“It” combines fear and nostalgia to create suspenseful experience

Stephen King, the master of fear, monopolized on this in his well-known book “It,” which now boasts two movie adaptations. (Screenshot/It The Movie)

Stephen King, the master of fear, monopolized on this in his well-known book “It,” which now boasts two movie adaptations. (Screenshot/It The Movie)

Clowns are scary. Chances are if you’re in a room full of people and everybody names one thing they’re afraid of, clowns are going to get mentioned. Stephen King, the master of fear, monopolized on this in his well-known book “It,” which now boasts two movie adaptations. Premiering this past Friday, the newest “It” movie succeeded in blending age-old plot lines together with classically scary scenes to create an otherworldly two hours in which the audience is just as invested in the fate of the demonic clown as the characters on screen.
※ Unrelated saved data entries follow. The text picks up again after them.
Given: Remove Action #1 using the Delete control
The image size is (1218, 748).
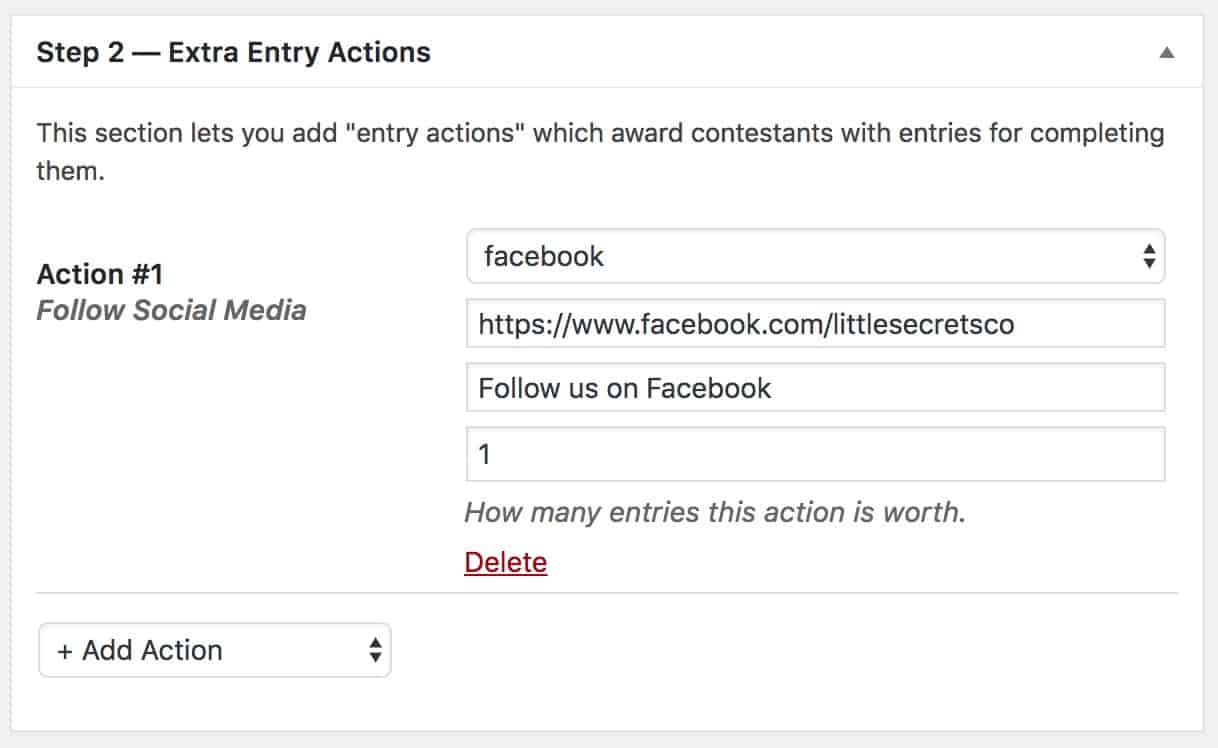Looking at the screenshot, I should (505, 562).
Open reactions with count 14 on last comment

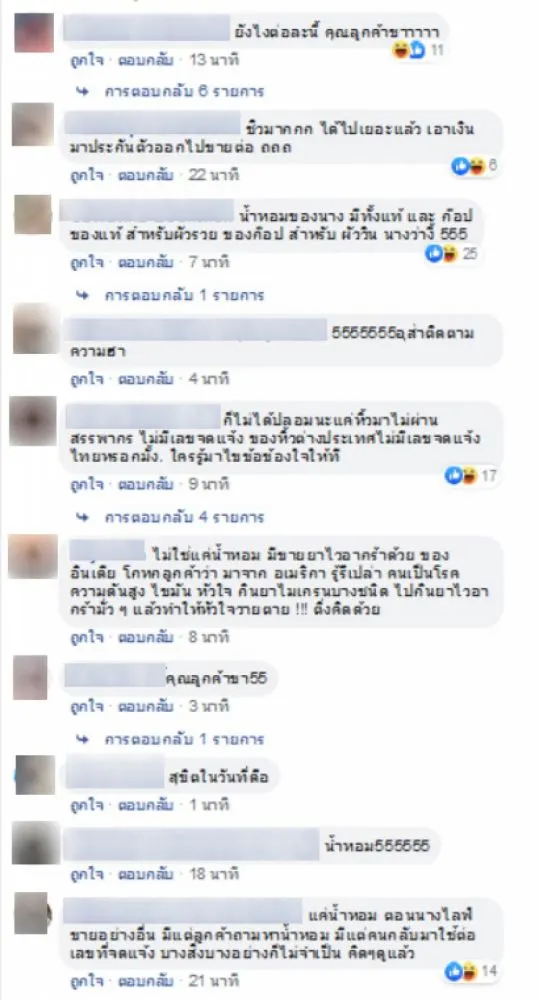point(471,971)
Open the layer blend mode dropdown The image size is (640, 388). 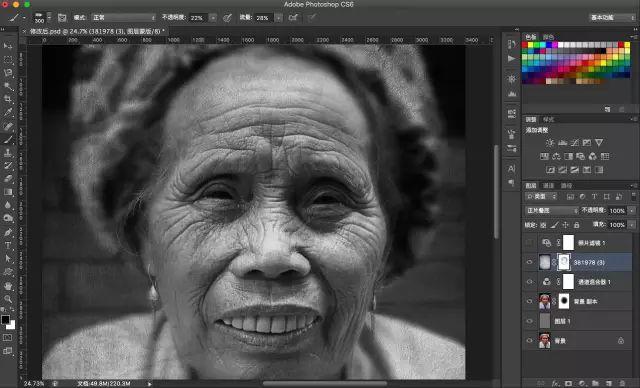[x=552, y=211]
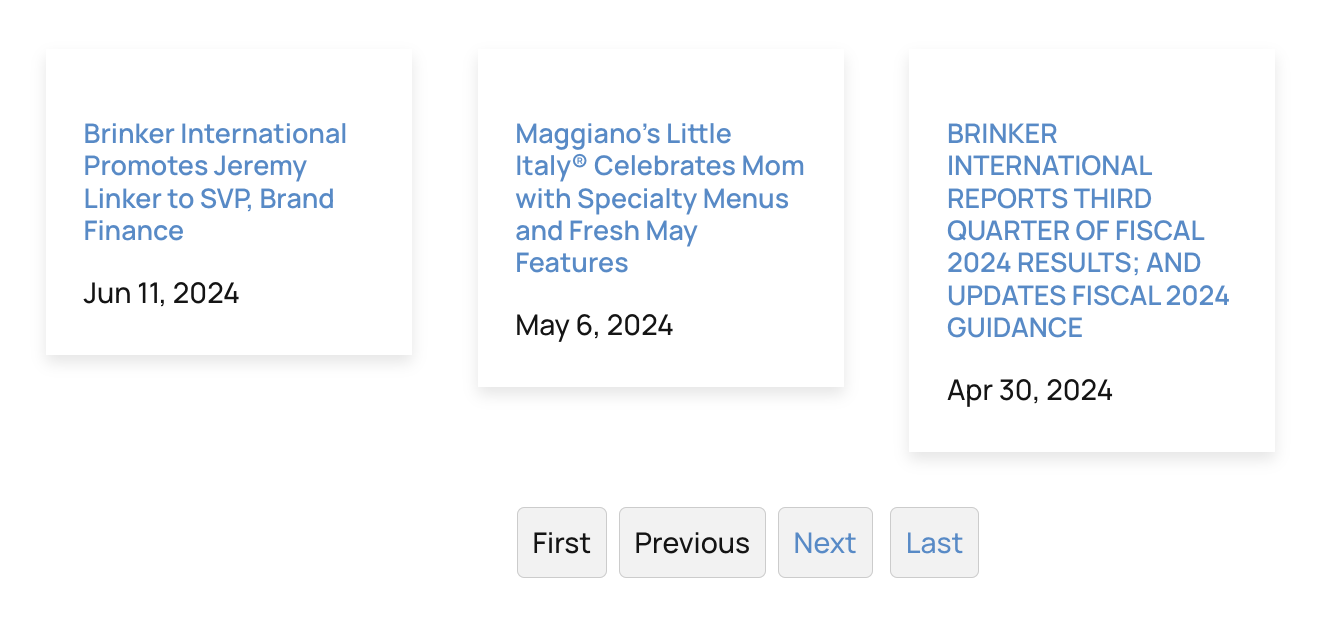Go to the Next page of news
The width and height of the screenshot is (1333, 618).
(825, 543)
One of the greatest things about “It” was the nostalgia provided by both setting and subplot. Beautiful scenes of rocks, rivers and trees met with brick buildings, suburban houses and floral-patterned dresses approached the ‘80s with a modern airbrush. Filling this setting with a gang of losers who ride their bikes all over town (made all the more ironic that Finn Wolfhard, best known for playing Mike in “Stranger Things,” is a member), a squad of bullies with ‘80s hair-dos, a boy-meets-girl crush and a game of “whose parents suck the most” harkens back to the good old days of films like “Stand By Me,” another King-inspired creation.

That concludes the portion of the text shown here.